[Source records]

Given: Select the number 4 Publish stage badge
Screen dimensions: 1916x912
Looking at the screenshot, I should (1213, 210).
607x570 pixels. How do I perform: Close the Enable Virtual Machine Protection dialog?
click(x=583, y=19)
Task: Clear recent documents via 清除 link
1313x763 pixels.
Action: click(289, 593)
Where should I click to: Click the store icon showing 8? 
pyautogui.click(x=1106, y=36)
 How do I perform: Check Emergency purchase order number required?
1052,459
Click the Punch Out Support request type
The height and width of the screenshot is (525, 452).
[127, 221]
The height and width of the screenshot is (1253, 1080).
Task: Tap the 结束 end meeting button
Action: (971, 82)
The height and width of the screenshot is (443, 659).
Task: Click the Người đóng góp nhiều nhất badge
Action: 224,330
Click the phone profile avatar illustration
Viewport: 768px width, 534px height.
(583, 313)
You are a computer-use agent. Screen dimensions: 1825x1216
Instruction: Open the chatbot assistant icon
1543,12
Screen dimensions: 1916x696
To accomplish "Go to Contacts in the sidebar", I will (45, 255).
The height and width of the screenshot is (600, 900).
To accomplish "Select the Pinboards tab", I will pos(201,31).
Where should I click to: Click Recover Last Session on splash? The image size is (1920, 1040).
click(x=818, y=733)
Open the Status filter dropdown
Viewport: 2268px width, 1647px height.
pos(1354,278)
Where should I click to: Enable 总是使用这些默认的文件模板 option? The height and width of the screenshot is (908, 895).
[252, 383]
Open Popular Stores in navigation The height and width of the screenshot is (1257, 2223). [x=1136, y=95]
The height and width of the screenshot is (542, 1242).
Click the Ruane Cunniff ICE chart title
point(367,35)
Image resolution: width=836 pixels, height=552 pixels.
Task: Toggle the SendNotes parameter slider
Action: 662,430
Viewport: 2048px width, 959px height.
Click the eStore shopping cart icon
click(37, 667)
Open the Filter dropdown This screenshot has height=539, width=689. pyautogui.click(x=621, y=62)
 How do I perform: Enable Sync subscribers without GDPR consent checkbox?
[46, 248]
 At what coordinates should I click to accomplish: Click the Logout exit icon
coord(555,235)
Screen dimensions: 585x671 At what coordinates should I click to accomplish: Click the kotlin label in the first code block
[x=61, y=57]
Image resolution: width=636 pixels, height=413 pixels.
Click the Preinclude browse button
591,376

→ What to work on
All lines from the start of the entries through the line where "The height and width of the screenshot is (600, 900)." sits should be duplicated exactly, with nothing else in the output.

→ Expected answer
Given: Select the number 4 Publish stage badge
Screen dimensions: 1916x912
Looking at the screenshot, I should (1213, 210).
607x570 pixels. How do I perform: Close the Enable Virtual Machine Protection dialog?
click(x=583, y=19)
Task: Clear recent documents via 清除 link
1313x763 pixels.
Action: click(289, 593)
Where should I click to: Click the store icon showing 8? 
pyautogui.click(x=1106, y=36)
 How do I perform: Check Emergency purchase order number required?
1052,459
Click the Punch Out Support request type
The height and width of the screenshot is (525, 452).
[127, 221]
The height and width of the screenshot is (1253, 1080).
Task: Tap the 结束 end meeting button
Action: (971, 82)
The height and width of the screenshot is (443, 659).
Task: Click the Người đóng góp nhiều nhất badge
Action: 224,330
Click the phone profile avatar illustration
Viewport: 768px width, 534px height.
(583, 313)
You are a computer-use agent. Screen dimensions: 1825x1216
Instruction: Open the chatbot assistant icon
1543,12
Screen dimensions: 1916x696
To accomplish "Go to Contacts in the sidebar", I will (45, 255).
The height and width of the screenshot is (600, 900).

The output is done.